■ **REQUIRED ACTION**: An exact transcription is needed of the lines below from the one with "Where should I" through the one with "Expand the dropdown arrow next to Aide", with no other lines and no pictures.

DATASET EXTRACT below:

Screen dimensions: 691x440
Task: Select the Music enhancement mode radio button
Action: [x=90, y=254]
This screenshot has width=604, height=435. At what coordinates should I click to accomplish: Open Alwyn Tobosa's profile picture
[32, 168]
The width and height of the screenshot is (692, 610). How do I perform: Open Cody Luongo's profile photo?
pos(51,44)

End of DATASET EXTRACT.
DATASET EXTRACT below:

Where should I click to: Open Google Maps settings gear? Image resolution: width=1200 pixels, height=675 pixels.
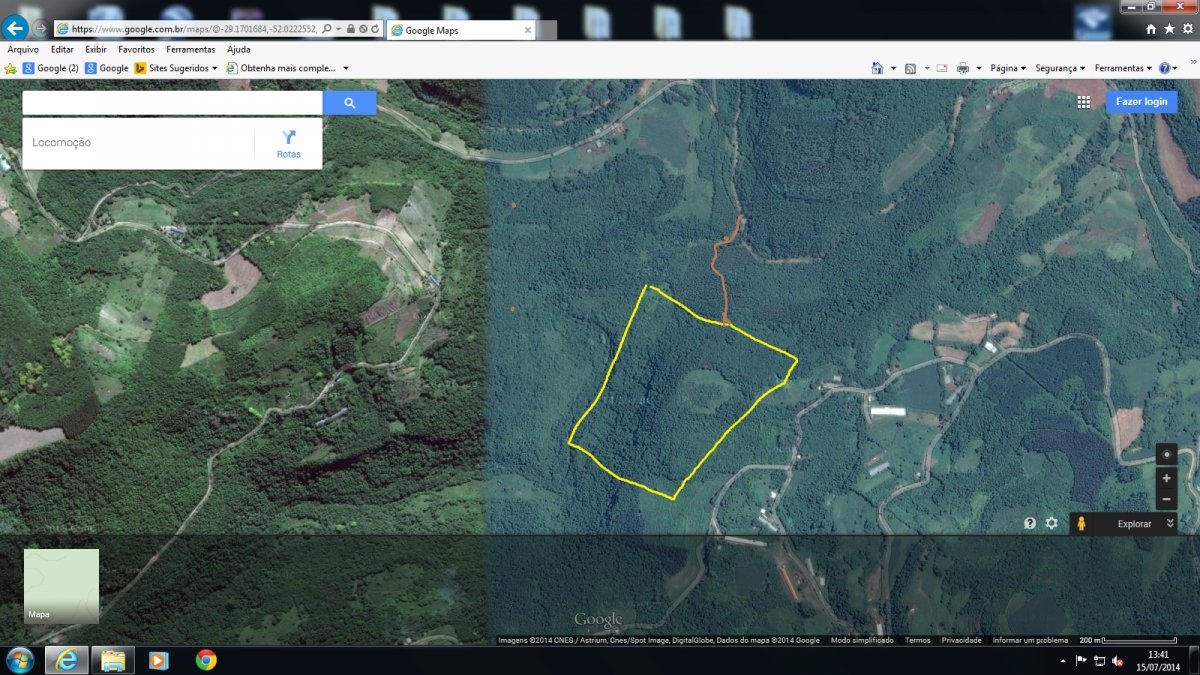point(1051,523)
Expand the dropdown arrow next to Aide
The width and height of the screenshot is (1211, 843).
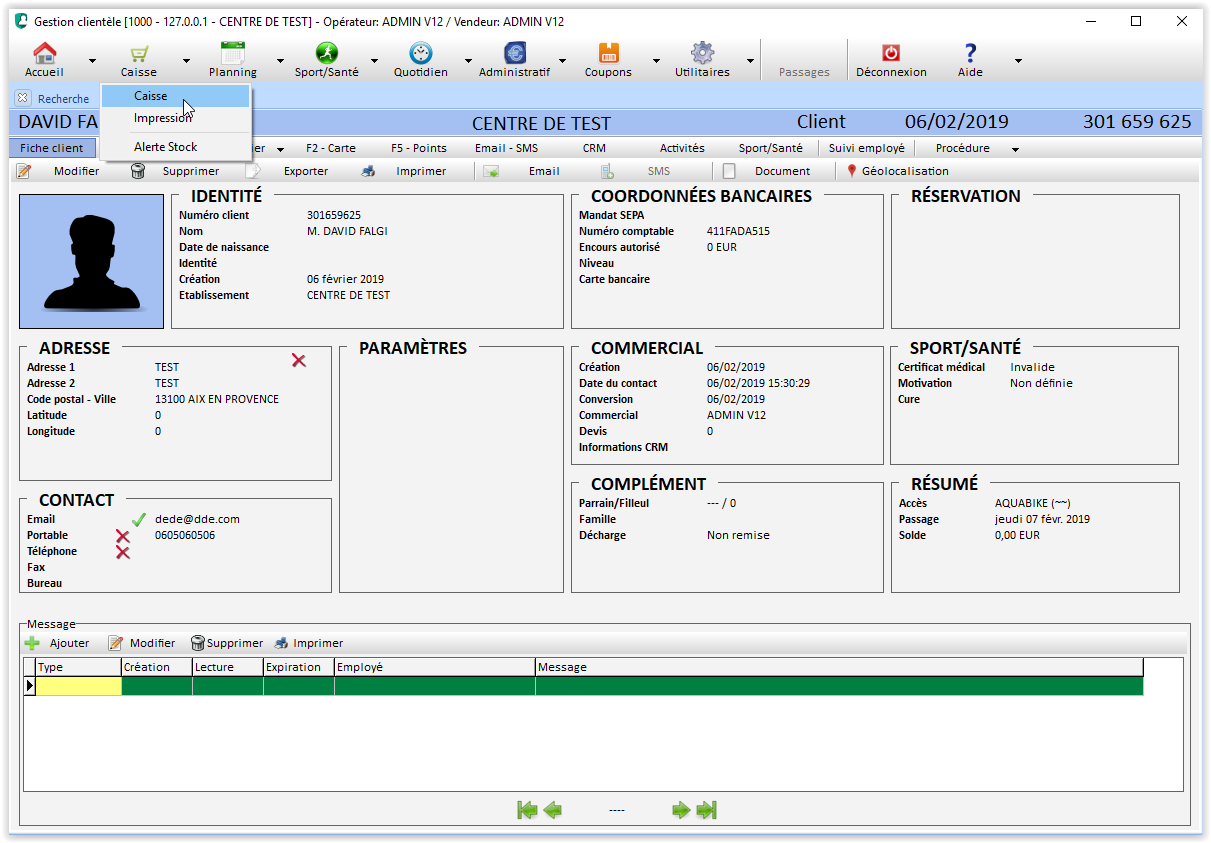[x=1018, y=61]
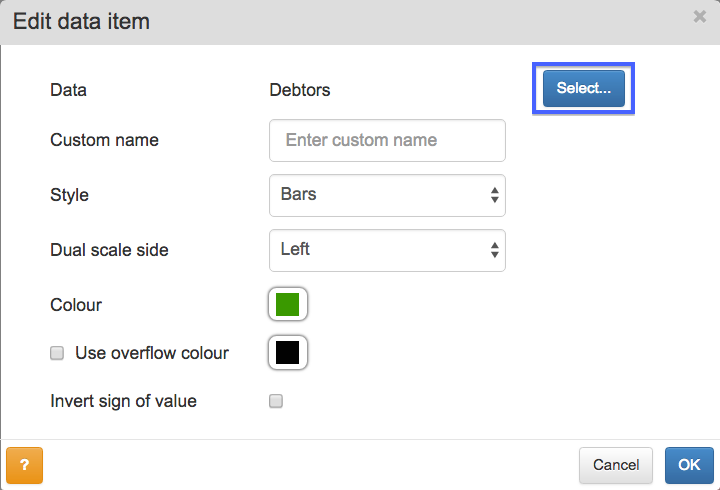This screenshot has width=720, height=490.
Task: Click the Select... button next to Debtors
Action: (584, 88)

End of DATASET EXTRACT.

■ **OUTPUT FOR THIS EXERCISE**:
Where should I click to: Open Google Maps settings gear? Image resolution: width=1200 pixels, height=675 pixels.
point(1051,523)
Expand the dropdown arrow next to Aide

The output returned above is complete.